### DIRECTION
Render the lines below as a numbered list, skipping any blank lines and leaving out the pictures.

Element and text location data
▬▬▬▬▬▬
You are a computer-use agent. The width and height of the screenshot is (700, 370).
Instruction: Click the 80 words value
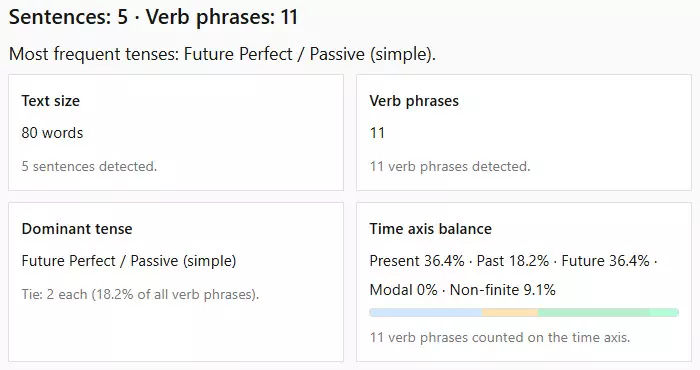pos(52,133)
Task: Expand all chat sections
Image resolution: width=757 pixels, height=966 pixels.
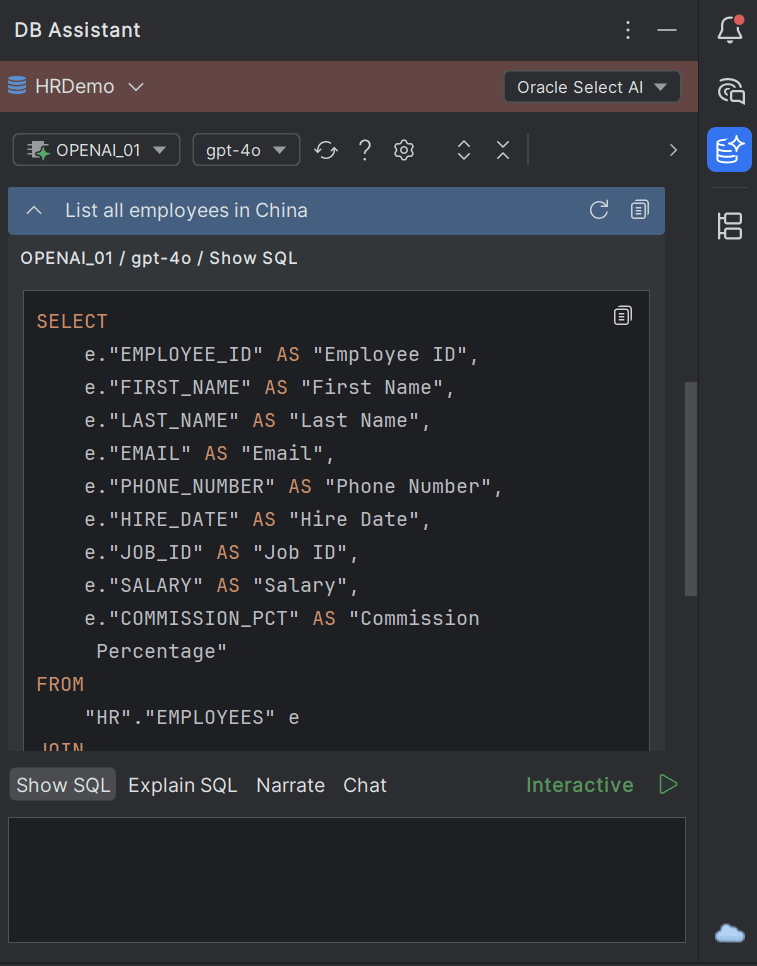Action: point(463,149)
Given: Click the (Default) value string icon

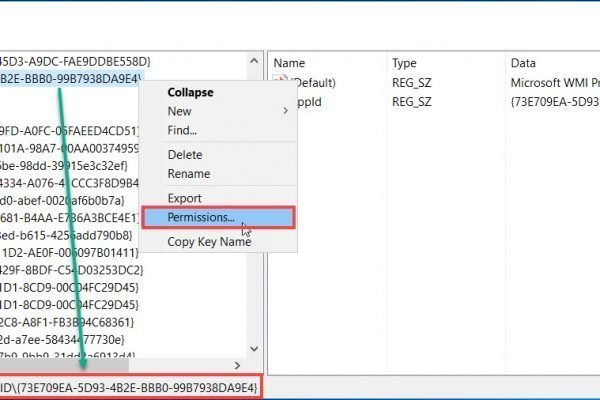Looking at the screenshot, I should point(280,82).
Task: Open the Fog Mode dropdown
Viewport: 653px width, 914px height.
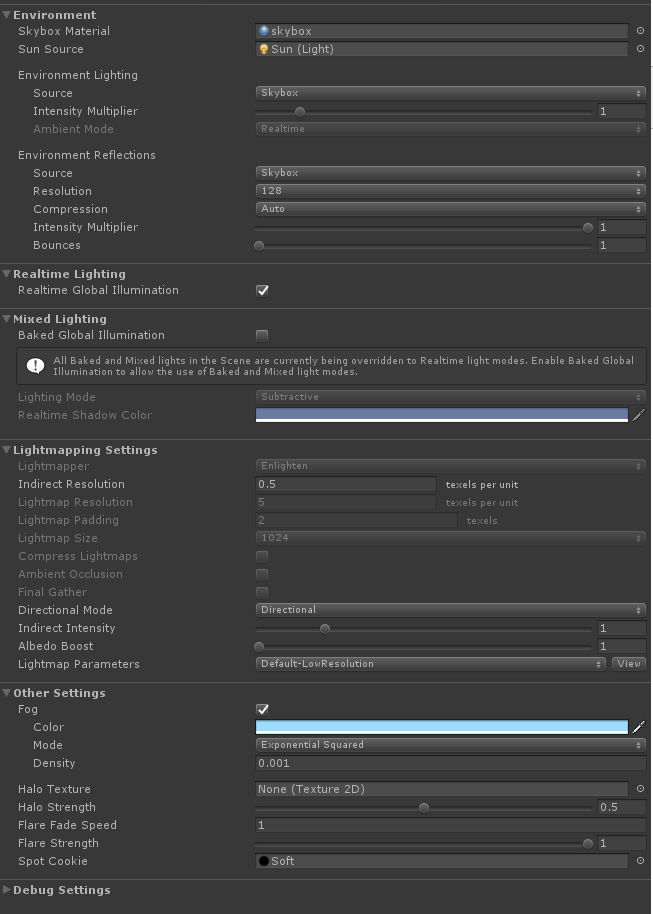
▬▬▬▬▬▬
### EXERCISE OUTPUT
1. You are a computer-use agent. The width and height of the screenshot is (700, 370).
2. Instruction: Click the 80 words value
3. pos(52,133)
4. Task: Expand all chat sections
5. Image resolution: width=757 pixels, height=966 pixels.
6. Action: point(463,149)
7. Given: Click the (Default) value string icon
8. Looking at the screenshot, I should point(280,82).
9. Task: Open the Fog Mode dropdown
10. Viewport: 653px width, 914px height.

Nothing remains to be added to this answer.